Though The Haunted Looking Glass does not contain a word written by Gorey, the entire book is nevertheless soaked through with Goreyness. The Edwardian rooms, the sudden visitations, the endings that don’t really end anything--one can recognize all these elements in classic Gorey works like The Doubtful Guest and The West Wing. Each story features a full-page illustration by Gorey in the style of his Anchor paperbacks. But perhaps most of all the reader benefits here from Gorey’s immense literary erudition. This was a man whose floors had begun to bow under the weight of his collected books. He is exactly the person you would want to ask, on a chill, October evening, on Halloween itself, “Do you know a good ghost story?”

The stories Gorey chose come mainly from the late 19th and early 20th centuries, in what critics have called the golden age of the ghost story. They are almost more English than scary, their effect having more to do with atmosphere than out-and-out terror and their atmosphere having a lot to do with damp streets and too-quaint villages. Anglophiles will smile at sentences like, “The rain kept up a steady patter on the glass roof of the coffee room.” Anyone looking for a new and seasonal reading experience should follow Gorey’s advice and look up Algernon Blackwood, Charles Dickens, Robert Louis Stevenson, E. Nesbit, Bram Stoker, Tom Hood, W.W. Jacobs, and Wilkie Collins. Here are little descriptions of four of the stories to give you a fuller picture:

“August Heat” by W.F. Harvey (1885-1937)
This is the shortest piece in the book and a great place to start. An artist spends the morning tapping his pencil, searching for a subject, before drawing, inexplicably, the figure of a fat man in court, accused of a terrible crime. After his work, and again inexplicably, the artist goes for a walk, where he finds a man “sitting with his back towards me, busy at work on a slab of curiously veined marble.” Who is this man? What has he carved into the marble? The story is so short I can’t say anything more without spoiling it.

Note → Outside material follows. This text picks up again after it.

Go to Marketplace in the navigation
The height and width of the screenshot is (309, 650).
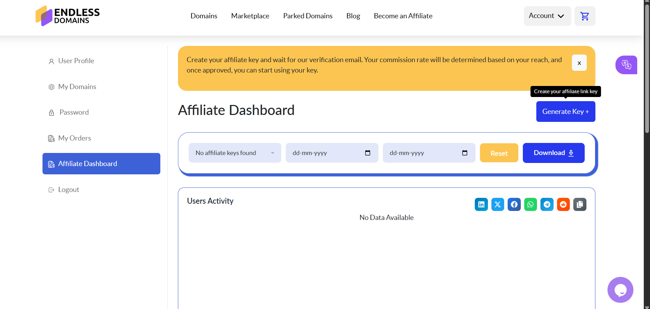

“The Visitor from Down Under” by L.P. Hartley (1895-1972)
A man rearrives in London after time in Australia and retires to his favorite hotel, where, alone in the dining room, he chats with the waiter, Clutsam. They talk about the law, about how society might punish a criminal, and about how the dead might do the work society can’t. Later that night, the waiters are roused by a man in a cloak requesting a bed. Most chilling sentence: “The pillow with its fivefold perforation was the first object on which Clutsam noticed bloodstains.”

“The Thirteenth Tree” by R.H. Malden (1879-1951)
“The Thirteenth Tree” is as a story about houses, which ones look nice, which ones don’t, which ones have bizarre and intricate histories. It’s a story about the rooms inside houses: “completely lined with well-filled bookcases whose contents looked as if they would repay examination.” And a story about the gardens outside houses, which become like stages for the past to play itself out again before the present.

“Casting the Runes” by M.R. James (1862-1936)
Malden dedicated his book of ghost stories to M.R. James, still considered to be the master of this branch of horror writing. “Casting the Runes” takes place in academic circles, amidst backstabbing and jealousy. For historians, good ones or bad, the past never truly dies. Image most likely to linger in your brain: “And this poor boy was followed, and at last pursued and overtaken, and either torn in pieces or somehow made away with, by a horrible hopping creature in white, which you saw first dodging about among the trees, and gradually it appeared more and more plainly.”